* Problem *
To complete the exercise, repeat every record exactly as it stands.

**** Extracted material ****

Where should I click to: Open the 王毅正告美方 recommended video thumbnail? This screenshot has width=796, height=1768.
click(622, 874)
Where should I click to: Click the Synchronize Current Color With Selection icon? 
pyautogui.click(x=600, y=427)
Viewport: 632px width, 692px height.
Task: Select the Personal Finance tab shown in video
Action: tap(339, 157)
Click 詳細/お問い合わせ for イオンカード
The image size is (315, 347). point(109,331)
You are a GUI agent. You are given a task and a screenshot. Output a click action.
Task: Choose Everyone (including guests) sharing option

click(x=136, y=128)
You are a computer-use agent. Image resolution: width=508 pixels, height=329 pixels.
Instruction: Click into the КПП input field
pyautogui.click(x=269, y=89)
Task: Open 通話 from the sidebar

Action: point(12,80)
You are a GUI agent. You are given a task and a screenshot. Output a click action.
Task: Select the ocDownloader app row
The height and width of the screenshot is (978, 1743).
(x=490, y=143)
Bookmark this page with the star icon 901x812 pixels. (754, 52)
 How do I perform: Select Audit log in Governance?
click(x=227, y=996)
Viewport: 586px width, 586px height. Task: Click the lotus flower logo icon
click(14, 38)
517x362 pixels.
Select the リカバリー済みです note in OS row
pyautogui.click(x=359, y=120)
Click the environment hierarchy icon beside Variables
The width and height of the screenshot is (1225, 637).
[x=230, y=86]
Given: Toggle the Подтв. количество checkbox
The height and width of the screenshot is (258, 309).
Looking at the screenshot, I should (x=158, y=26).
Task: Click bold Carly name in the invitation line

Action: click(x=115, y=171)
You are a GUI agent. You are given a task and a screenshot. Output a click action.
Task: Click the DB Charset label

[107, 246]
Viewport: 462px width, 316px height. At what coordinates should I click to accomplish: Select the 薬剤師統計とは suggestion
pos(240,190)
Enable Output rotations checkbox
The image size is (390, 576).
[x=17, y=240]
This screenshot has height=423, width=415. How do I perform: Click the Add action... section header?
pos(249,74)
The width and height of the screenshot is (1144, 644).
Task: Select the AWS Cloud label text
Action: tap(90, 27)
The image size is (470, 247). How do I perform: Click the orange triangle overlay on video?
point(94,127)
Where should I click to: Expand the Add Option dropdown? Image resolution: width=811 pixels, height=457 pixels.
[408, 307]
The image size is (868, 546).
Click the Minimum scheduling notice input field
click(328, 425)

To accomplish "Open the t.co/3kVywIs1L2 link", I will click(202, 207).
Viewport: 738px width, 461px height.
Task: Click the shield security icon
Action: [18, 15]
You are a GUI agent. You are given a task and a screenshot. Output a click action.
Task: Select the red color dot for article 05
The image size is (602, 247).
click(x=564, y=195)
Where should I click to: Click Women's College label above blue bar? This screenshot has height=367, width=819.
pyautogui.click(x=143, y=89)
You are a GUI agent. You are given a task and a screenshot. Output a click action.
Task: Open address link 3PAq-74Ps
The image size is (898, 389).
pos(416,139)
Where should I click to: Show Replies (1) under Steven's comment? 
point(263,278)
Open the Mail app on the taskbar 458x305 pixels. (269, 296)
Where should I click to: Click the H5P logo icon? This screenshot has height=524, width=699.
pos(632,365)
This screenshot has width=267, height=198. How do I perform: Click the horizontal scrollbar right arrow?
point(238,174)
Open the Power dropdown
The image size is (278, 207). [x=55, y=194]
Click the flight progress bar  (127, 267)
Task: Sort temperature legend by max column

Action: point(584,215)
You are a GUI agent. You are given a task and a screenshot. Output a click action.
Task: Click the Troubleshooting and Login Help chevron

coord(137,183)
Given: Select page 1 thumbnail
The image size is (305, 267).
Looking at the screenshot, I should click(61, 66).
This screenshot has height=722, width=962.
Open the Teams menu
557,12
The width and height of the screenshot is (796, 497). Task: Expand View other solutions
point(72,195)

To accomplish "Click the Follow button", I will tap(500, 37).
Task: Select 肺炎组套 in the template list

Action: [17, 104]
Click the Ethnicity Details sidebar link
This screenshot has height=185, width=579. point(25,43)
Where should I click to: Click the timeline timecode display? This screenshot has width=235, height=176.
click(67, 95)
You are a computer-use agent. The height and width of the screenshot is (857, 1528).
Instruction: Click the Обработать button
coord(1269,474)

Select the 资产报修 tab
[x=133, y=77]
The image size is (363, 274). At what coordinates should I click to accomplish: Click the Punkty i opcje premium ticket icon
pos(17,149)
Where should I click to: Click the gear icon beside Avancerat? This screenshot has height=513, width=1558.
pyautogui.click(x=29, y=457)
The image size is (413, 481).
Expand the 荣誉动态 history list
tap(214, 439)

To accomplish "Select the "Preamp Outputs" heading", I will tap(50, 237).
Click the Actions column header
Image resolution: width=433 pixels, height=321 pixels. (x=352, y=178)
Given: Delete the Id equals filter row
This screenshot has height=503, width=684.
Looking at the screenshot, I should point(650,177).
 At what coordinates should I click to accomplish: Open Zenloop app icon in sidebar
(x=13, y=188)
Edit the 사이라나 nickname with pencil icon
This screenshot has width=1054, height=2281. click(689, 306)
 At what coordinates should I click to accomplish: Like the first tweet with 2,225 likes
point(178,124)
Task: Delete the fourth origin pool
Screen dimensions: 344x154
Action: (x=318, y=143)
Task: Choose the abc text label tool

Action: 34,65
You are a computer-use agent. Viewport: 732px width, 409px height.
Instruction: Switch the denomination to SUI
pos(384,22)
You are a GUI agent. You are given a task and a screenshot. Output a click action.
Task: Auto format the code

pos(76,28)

****

* Task result *
Where should I click to: Open the 王毅正告美方 recommended video thumbnail? This screenshot has width=796, height=1768.
click(622, 874)
Where should I click to: Click the Synchronize Current Color With Selection icon? 
pyautogui.click(x=600, y=427)
Viewport: 632px width, 692px height.
Task: Select the Personal Finance tab shown in video
Action: tap(339, 157)
Click 詳細/お問い合わせ for イオンカード
The image size is (315, 347). point(109,331)
You are a GUI agent. You are given a task and a screenshot. Output a click action.
Task: Choose Everyone (including guests) sharing option

click(x=136, y=128)
You are a computer-use agent. Image resolution: width=508 pixels, height=329 pixels.
Instruction: Click into the КПП input field
pyautogui.click(x=269, y=89)
Task: Open 通話 from the sidebar

Action: point(12,80)
You are a GUI agent. You are given a task and a screenshot. Output a click action.
Task: Select the ocDownloader app row
The height and width of the screenshot is (978, 1743).
(x=490, y=143)
Bookmark this page with the star icon 901x812 pixels. (754, 52)
 How do I perform: Select Audit log in Governance?
click(x=227, y=996)
Viewport: 586px width, 586px height. Task: Click the lotus flower logo icon
click(14, 38)
517x362 pixels.
Select the リカバリー済みです note in OS row
pyautogui.click(x=359, y=120)
Click the environment hierarchy icon beside Variables
The width and height of the screenshot is (1225, 637).
[x=230, y=86]
Given: Toggle the Подтв. количество checkbox
The height and width of the screenshot is (258, 309).
Looking at the screenshot, I should (x=158, y=26).
Task: Click bold Carly name in the invitation line

Action: click(x=115, y=171)
You are a GUI agent. You are given a task and a screenshot. Output a click action.
Task: Click the DB Charset label

[107, 246]
Viewport: 462px width, 316px height. At what coordinates should I click to accomplish: Select the 薬剤師統計とは suggestion
pos(240,190)
Enable Output rotations checkbox
The image size is (390, 576).
[x=17, y=240]
This screenshot has height=423, width=415. How do I perform: Click the Add action... section header?
pos(249,74)
The width and height of the screenshot is (1144, 644).
Task: Select the AWS Cloud label text
Action: tap(90, 27)
The image size is (470, 247). How do I perform: Click the orange triangle overlay on video?
point(94,127)
Where should I click to: Expand the Add Option dropdown? Image resolution: width=811 pixels, height=457 pixels.
[408, 307]
The image size is (868, 546).
Click the Minimum scheduling notice input field
click(328, 425)

To accomplish "Open the t.co/3kVywIs1L2 link", I will click(202, 207).
Viewport: 738px width, 461px height.
Task: Click the shield security icon
Action: [18, 15]
You are a GUI agent. You are given a task and a screenshot. Output a click action.
Task: Select the red color dot for article 05
The image size is (602, 247).
click(x=564, y=195)
Where should I click to: Click Women's College label above blue bar? This screenshot has height=367, width=819.
pyautogui.click(x=143, y=89)
You are a GUI agent. You are given a task and a screenshot. Output a click action.
Task: Open address link 3PAq-74Ps
The image size is (898, 389).
pos(416,139)
Where should I click to: Show Replies (1) under Steven's comment? 
point(263,278)
Open the Mail app on the taskbar 458x305 pixels. (269, 296)
Where should I click to: Click the H5P logo icon? This screenshot has height=524, width=699.
pos(632,365)
This screenshot has width=267, height=198. How do I perform: Click the horizontal scrollbar right arrow?
point(238,174)
Open the Power dropdown
The image size is (278, 207). [x=55, y=194]
Click the flight progress bar  (127, 267)
Task: Sort temperature legend by max column

Action: point(584,215)
You are a GUI agent. You are given a task and a screenshot. Output a click action.
Task: Click the Troubleshooting and Login Help chevron

coord(137,183)
Given: Select page 1 thumbnail
The image size is (305, 267).
Looking at the screenshot, I should click(61, 66).
This screenshot has height=722, width=962.
Open the Teams menu
557,12
The width and height of the screenshot is (796, 497). Task: Expand View other solutions
point(72,195)

To accomplish "Click the Follow button", I will tap(500, 37).
Task: Select 肺炎组套 in the template list

Action: [17, 104]
Click the Ethnicity Details sidebar link
This screenshot has height=185, width=579. point(25,43)
Where should I click to: Click the timeline timecode display? This screenshot has width=235, height=176.
click(67, 95)
You are a computer-use agent. The height and width of the screenshot is (857, 1528).
Instruction: Click the Обработать button
coord(1269,474)

Select the 资产报修 tab
[x=133, y=77]
The image size is (363, 274). At what coordinates should I click to accomplish: Click the Punkty i opcje premium ticket icon
pos(17,149)
Where should I click to: Click the gear icon beside Avancerat? This screenshot has height=513, width=1558.
pyautogui.click(x=29, y=457)
The image size is (413, 481).
Expand the 荣誉动态 history list
tap(214, 439)

To accomplish "Select the "Preamp Outputs" heading", I will tap(50, 237).
Click the Actions column header
Image resolution: width=433 pixels, height=321 pixels. (x=352, y=178)
Given: Delete the Id equals filter row
This screenshot has height=503, width=684.
Looking at the screenshot, I should point(650,177).
 At what coordinates should I click to accomplish: Open Zenloop app icon in sidebar
(x=13, y=188)
Edit the 사이라나 nickname with pencil icon
This screenshot has width=1054, height=2281. click(689, 306)
 At what coordinates should I click to accomplish: Like the first tweet with 2,225 likes
point(178,124)
Task: Delete the fourth origin pool
Screen dimensions: 344x154
Action: (x=318, y=143)
Task: Choose the abc text label tool

Action: 34,65
You are a computer-use agent. Viewport: 732px width, 409px height.
Instruction: Switch the denomination to SUI
pos(384,22)
You are a GUI agent. You are given a task and a screenshot. Output a click action.
Task: Auto format the code

pos(76,28)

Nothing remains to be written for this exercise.